AEC API#

By default, PettingZoo models games as Agent Environment Cycle (AEC) environments. This allows it to support any type of game multi-agent RL can consider.

PettingZoo Classic provides standard examples of AEC environments for turn-based games, many of which implement Illegal Action Masking.

We provide a tutorial for creating a simple Rock-Paper-Scissors AEC environment, showing how games with simultaneous actions can also be represented with AEC environments.

Usage#

AEC environments can be interacted with as follows:

from pettingzoo.classic import rps_v2

env = rps_v2.env(render_mode="human")
env.reset(seed=42)

for agent in env.agent_iter():
    observation, reward, termination, truncation, info = env.last()
    
    if termination or truncation:
        action = None
    else:    
        action = env.action_space(agent).sample() # this is where you would insert your policy
    
    env.step(action) 
env.close()

Action Masking#

AEC environments often include action masks, in order to mark valid/invalid actions for the agent.

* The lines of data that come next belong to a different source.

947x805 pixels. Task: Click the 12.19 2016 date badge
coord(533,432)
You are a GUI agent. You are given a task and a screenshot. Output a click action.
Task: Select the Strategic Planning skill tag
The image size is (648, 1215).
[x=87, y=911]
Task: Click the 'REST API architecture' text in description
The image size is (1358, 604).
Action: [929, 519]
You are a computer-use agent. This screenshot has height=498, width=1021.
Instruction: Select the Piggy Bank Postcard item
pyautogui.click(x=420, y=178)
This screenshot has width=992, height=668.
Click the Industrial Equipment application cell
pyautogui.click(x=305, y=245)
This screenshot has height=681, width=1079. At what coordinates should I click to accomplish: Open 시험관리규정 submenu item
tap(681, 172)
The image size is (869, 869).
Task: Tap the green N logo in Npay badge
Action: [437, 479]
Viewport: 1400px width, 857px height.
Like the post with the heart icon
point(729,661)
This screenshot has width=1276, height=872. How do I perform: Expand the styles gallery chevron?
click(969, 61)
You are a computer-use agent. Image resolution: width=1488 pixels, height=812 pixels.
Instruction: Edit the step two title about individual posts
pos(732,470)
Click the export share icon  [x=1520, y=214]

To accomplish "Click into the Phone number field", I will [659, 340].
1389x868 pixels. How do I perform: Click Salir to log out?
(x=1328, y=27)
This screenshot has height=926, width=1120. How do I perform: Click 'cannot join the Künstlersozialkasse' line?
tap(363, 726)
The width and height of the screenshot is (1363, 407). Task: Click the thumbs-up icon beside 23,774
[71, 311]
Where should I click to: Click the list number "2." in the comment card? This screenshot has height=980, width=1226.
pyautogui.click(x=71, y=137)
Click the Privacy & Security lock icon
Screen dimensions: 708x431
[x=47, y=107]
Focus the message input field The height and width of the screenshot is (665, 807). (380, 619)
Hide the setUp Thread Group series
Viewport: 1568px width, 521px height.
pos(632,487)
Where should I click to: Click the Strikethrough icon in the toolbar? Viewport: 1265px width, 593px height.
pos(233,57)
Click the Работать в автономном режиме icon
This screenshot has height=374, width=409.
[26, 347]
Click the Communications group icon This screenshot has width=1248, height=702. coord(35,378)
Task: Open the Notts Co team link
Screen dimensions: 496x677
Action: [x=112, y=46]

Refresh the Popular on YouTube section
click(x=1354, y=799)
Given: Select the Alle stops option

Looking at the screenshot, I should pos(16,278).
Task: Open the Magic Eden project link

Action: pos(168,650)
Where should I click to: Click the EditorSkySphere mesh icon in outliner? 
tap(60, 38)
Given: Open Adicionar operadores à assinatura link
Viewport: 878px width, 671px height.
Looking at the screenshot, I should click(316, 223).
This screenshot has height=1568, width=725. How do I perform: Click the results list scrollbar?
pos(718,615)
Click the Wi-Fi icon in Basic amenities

To sample actions using action masking:

from pettingzoo.classic import chess_v5

env = chess_v5.env(render_mode="human")
env.reset(seed=42)

for agent in env.agent_iter():
    observation, reward, termination, truncation, info = env.last()

    if termination or truncation:
        action = None
    else:  
        # invalid action masking is optional and environment-dependent
        if "action_mask" in info:
            mask = info["action_mask"]
        elif isinstance(observation, dict) and "action_mask" in observation:
            mask = observation["action_mask"]
        else:
            mask = None 
        action = env.action_space(agent).sample(mask) # this is where you would insert your policy
        
    env.step(action) 
env.close()

Note: action masking is optional, and can be implemented using either observation or info.

PettingZoo Classic environments store action masks in the observation dict:
- mask = observation["action_mask"]
Shimmy’s OpenSpiel environments stores action masks in the info dict:
- mask = info["action_mask"]

To implement action masking in a custom environment, see Environment Creation: Action Masking

For more information on action masking, see A Closer Look at Invalid Action Masking in Policy Gradient Algorithms (Huang, 2022)

AECEnv#

class pettingzoo.utils.env.AECEnv[source]#

The AECEnv steps agents one at a time.

If you are unsure if you have implemented a AECEnv correctly, try running the api_test documented in the Developer documentation on the website.

Attributes#

AECEnv.agents: list[str]#

A list of the names of all current agents, typically integers. These may be changed as an environment progresses (i.e. agents can be added or removed).

Type:: List[AgentID]

AECEnv.num_agents#: The length of the agents list.

AECEnv.possible_agents: list[str]#

A list of all possible_agents the environment could generate. Equivalent to the list of agents in the observation and action spaces. This cannot be changed through play or resetting.

Type:: List[AgentID]

AECEnv.max_num_agents#: The length of the possible_agents list.

AECEnv.agent_selection: str#

An attribute of the environment corresponding to the currently selected agent that an action can be taken for.

Type:: AgentID

AECEnv.terminations: dict[str, bool]#

AECEnv.truncations: dict[str, bool]#

AECEnv.rewards: dict[str, float]#

A dict of the rewards of every current agent at the time called, keyed by name. Rewards the instantaneous reward generated after the last step. Note that agents can be added or removed from this attribute. last() does not directly access this attribute, rather the returned reward is stored in an internal variable. The rewards structure looks like:

{0:[first agent reward], 1:[second agent reward] ... n-1:[nth agent reward]}

Type:: Dict[AgentID, float]

AECEnv.infos: dict[str, dict[str, Any]]#

A dict of info for each current agent, keyed by name. Each agent’s info is also a dict. Note that agents can be added or removed from this attribute. last() accesses this attribute. The returned dict looks like:

infos = {0:[first agent info], 1:[second agent info] ... n-1:[nth agent info]}

Type:: Dict[AgentID, Dict[str, Any]]

AECEnv.observation_spaces: dict[str, gymnasium.spaces.space.Space]#

A dict of the observation spaces of every agent, keyed by name. This cannot be changed through play or resetting.

Type:: Dict[AgentID, gymnasium.spaces.Space]

AECEnv.action_spaces: dict[str, gymnasium.spaces.space.Space]#

A dict of the action spaces of every agent, keyed by name. This cannot be changed through play or resetting.

Type:: Dict[AgentID, gymnasium.spaces.Space]

Methods#

AECEnv.step(action: ActionType) → None[source]#

Accepts and executes the action of the current agent_selection in the environment.

Automatically switches control to the next agent.

AECEnv.reset(seed: int | None = None, options: dict | None = None) → None[source]#: Resets the environment to a starting state.

AECEnv.observe(agent: str) → ObsType | None[source]#

Returns the observation an agent currently can make.

last() calls this function.

AECEnv.render() → None | np.ndarray | str | list[source]#

Renders the environment as specified by self.render_mode.

Render mode can be human to display a window. Other render modes in the default environments are ‘rgb_array’ which returns a numpy array and is supported by all environments outside of classic, and ‘ansi’ which returns the strings printed (specific to classic environments).

AECEnv.close()[source]#

Closes any resources that should be released.

Closes the rendering window, subprocesses, network connections, or any other resources that should be released.